Keputusan pemerintah untuk mengimpor garam dari Australia dipandang kalangan industri sebagai sesuatu yang wajar lantaran adanya ketimpangan antara produksi dan konsumsi garam nasional.
Sekjen Asosiasi Industri Pengguna Garam Indonesia, Cucu Sutara, mengatakan produksi garam nasional pada 2016 hanya mencapai 144.000 ton dari kebutuhan sebanyak 4,1 juta ton. Adapun dari kebutuhan 4,1 juta ton, 780.000 ton untuk konsumsi publik, sedangkan sisanya untuk keperluan industri.
Jika cuaca mendukung, produksi garam Indonesia bisa mencapai 1,9 juta ton per tahun.
Apa penyebab produksi garam nasional minim?
Faktor cuaca adalah penyebab utama produksi garam nasional begitu minim selama setahun terakhir, menurut Sekjen Asosiasi Industri Pengguna Garam Indonesia, Cucu Sutara.
"Hujan terus-menerus karena La Nina menghambat produksi," ujar Cucu.
Selain cuaca, hal lainnya yang membuat jumlah produksi garam di Indonesia relatif sedikit ialah proses pembuatan garam secara tradisional.
"Kita masih mengandalkan matahari dan masih memakai alat sederhana, yaitu pengeruk kayu dan kincir angin. Jangankan bicara kualitas, bicara peningkatan kapasitas juga sulit," tambahnya.
Dia mencontohkan bahwa satu hektare tambak hanya bisa menghasilkan 70 ton garam. "Itu pun dengan cuaca bagus, apalagi sekarang cuacanya tidak bagus."
Bukankah Indonesia negara maritim sehingga garam berlimpah?
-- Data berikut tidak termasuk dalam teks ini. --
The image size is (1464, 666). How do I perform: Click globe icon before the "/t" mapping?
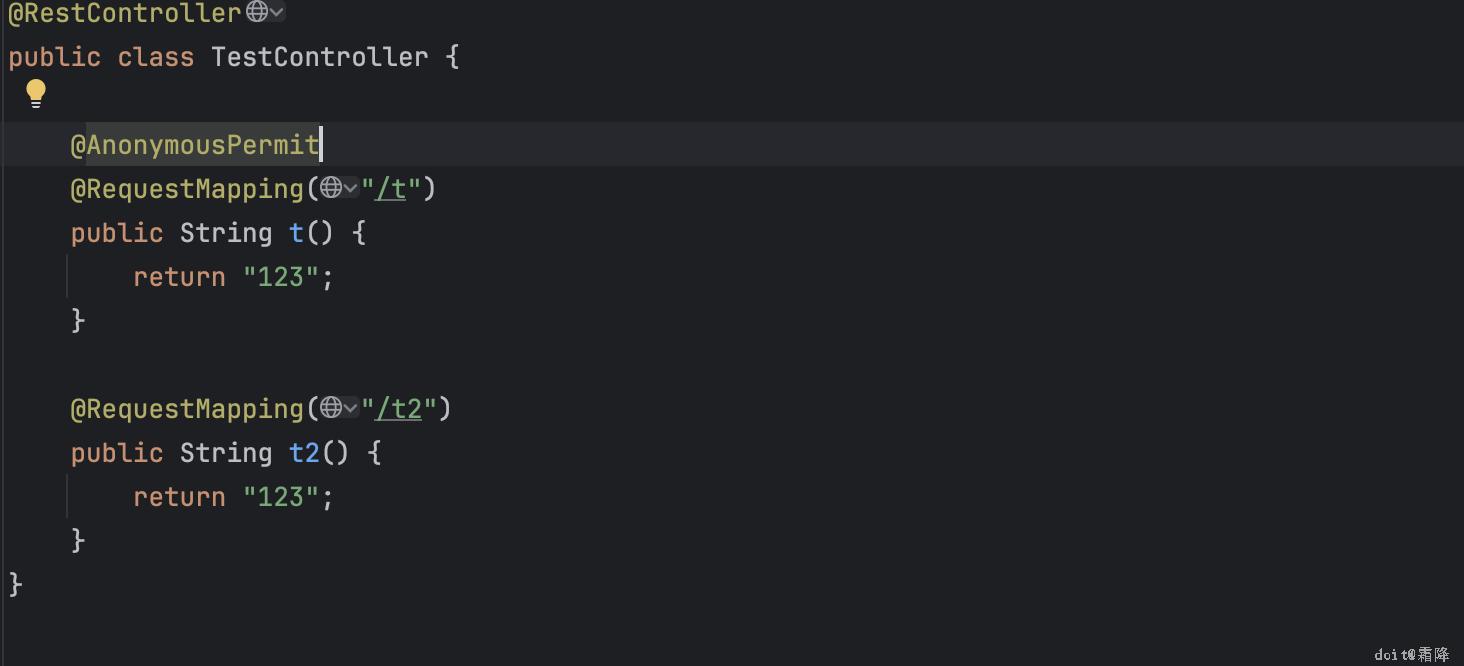point(331,188)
Indonesia memang merupakan negara dengan garis pantai terpanjang kedua di dunia dengan panjang 99.093 kilometer. Faktanya, hanya segelintir di antara puluhan ribu kilometer pantai itu yang bisa dijadikan lokasi tambak garam.
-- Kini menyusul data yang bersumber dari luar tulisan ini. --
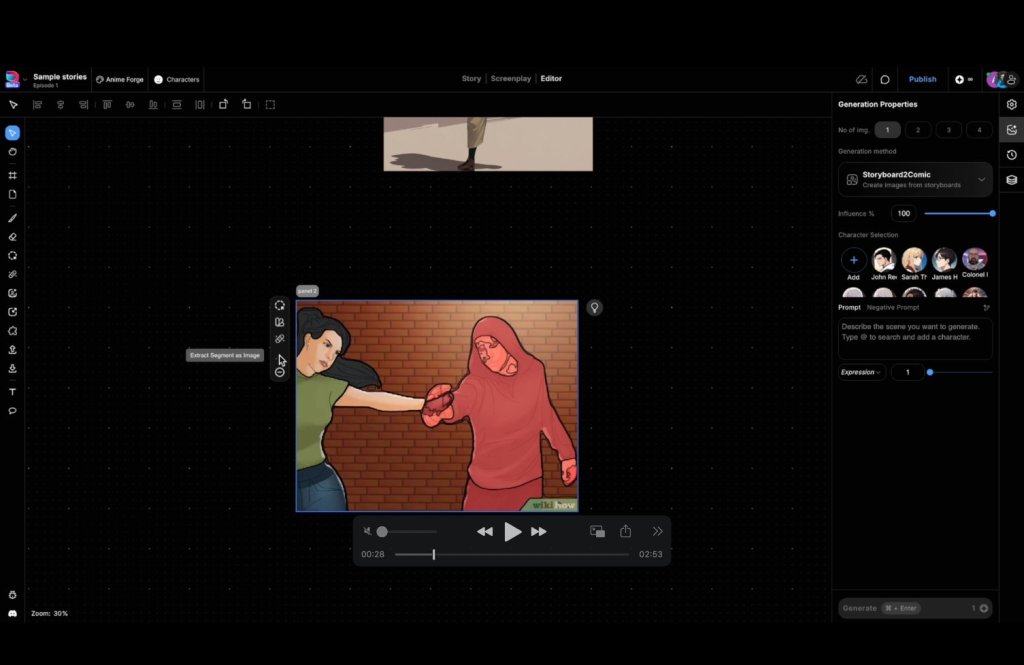This screenshot has width=1024, height=665.
Task: Click the picture-in-picture icon in video player
Action: 597,532
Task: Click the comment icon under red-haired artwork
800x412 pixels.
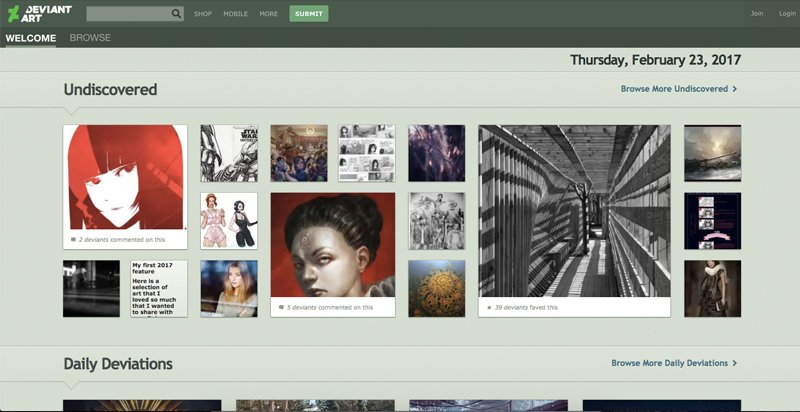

"Lahan yang cocok dijadikan lokasi tambak garam hanya 26.024 hektare. Bahwa Indonesia adalah salah satu negara dengan garis pantai terpanjang di dunia sehingga produksi garamnya berlimpah, itu mitos," kata Sekjen Asosiasi Industri Pengguna Garam Indonesia, Cucu Sutara.
Dia menambahkan, lokasi tambak garam sangat dipengaruhi sejumlah faktor, antara lain air laut dan tanah lokasi.
Bagaimana solusi ideal?
Pengamat dari lembaga Institute for Development of Economics and Finance (INDEF), Bhima Yudistira, mendorong pemerintah untuk berpihak kepada petambak garam. Menurutnya, impor tidak bisa terus dijadikan jalan pintas tanpa solusi jangka panjang.